Document:
[sdiy] Cheapest, simplest but still reliable VCO & VCA for polyphonic project

Tom Wiltshire tom at electricdruid.net
Thu Jan 8 22:50:27 CET 2009


Karl,

On 8 Jan 2009, at 18:52, Karl Ekdahl wrote:
>
> Next question is in regards to the fact that since i'm doing a poly  
> synth where one set of knobs controls all the voices, i'll have to  
> make *every* parameter voltage-controlled, so i'll need a hell of a  
> lot of VCAs. Any suggestions on good, cheap and very low parts- 
> count VCAs? I'm guessing a LM13700-design.. ?

I'd have thought Paul is right that the SSM2164 would be a better  
choice than the 13700 for audio VCAs. More VCAs in the same size chip  
for less money, and probably better quality too.
Paul is also right that perhaps you don't need *so* many VCAs. If you  
have various modulation routes with selectable sources and selectable  
destinations, you only need one VCA per route, plus analogue switches  
or similar for the routing.

Source material:
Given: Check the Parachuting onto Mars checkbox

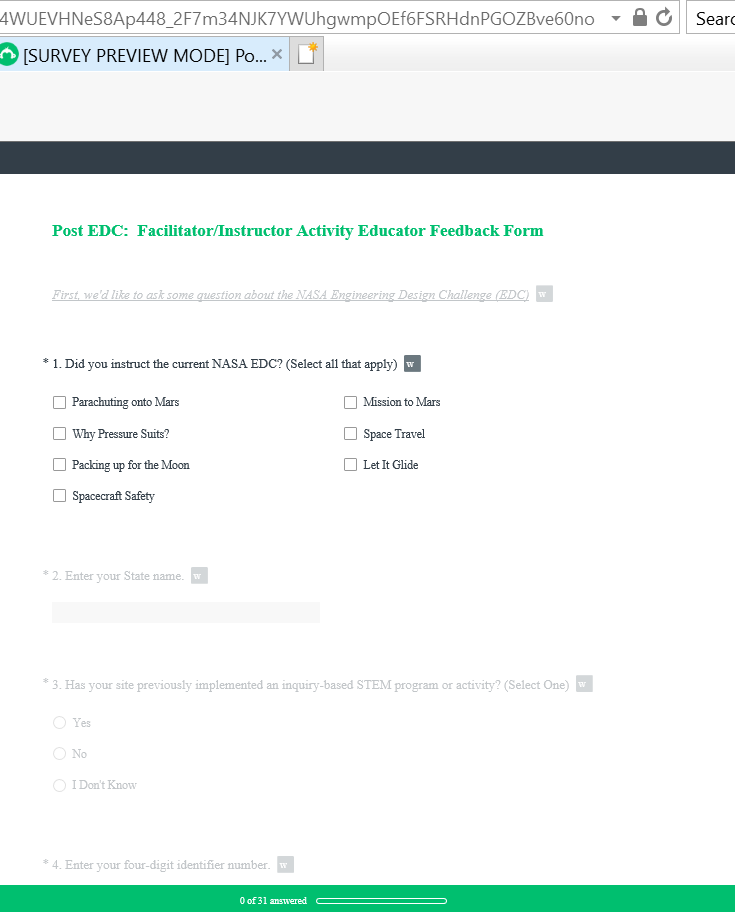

To be done:
Repeat everything in the VCA mailing-list post above from "Tom Wiltshire tom" down to "a LM13700-design.. ?", word for word.

Correct answer:
Tom Wiltshire tom at electricdruid.net
Thu Jan 8 22:50:27 CET 2009


Karl,

On 8 Jan 2009, at 18:52, Karl Ekdahl wrote:
>
> Next question is in regards to the fact that since i'm doing a poly  
> synth where one set of knobs controls all the voices, i'll have to  
> make *every* parameter voltage-controlled, so i'll need a hell of a  
> lot of VCAs. Any suggestions on good, cheap and very low parts- 
> count VCAs? I'm guessing a LM13700-design.. ?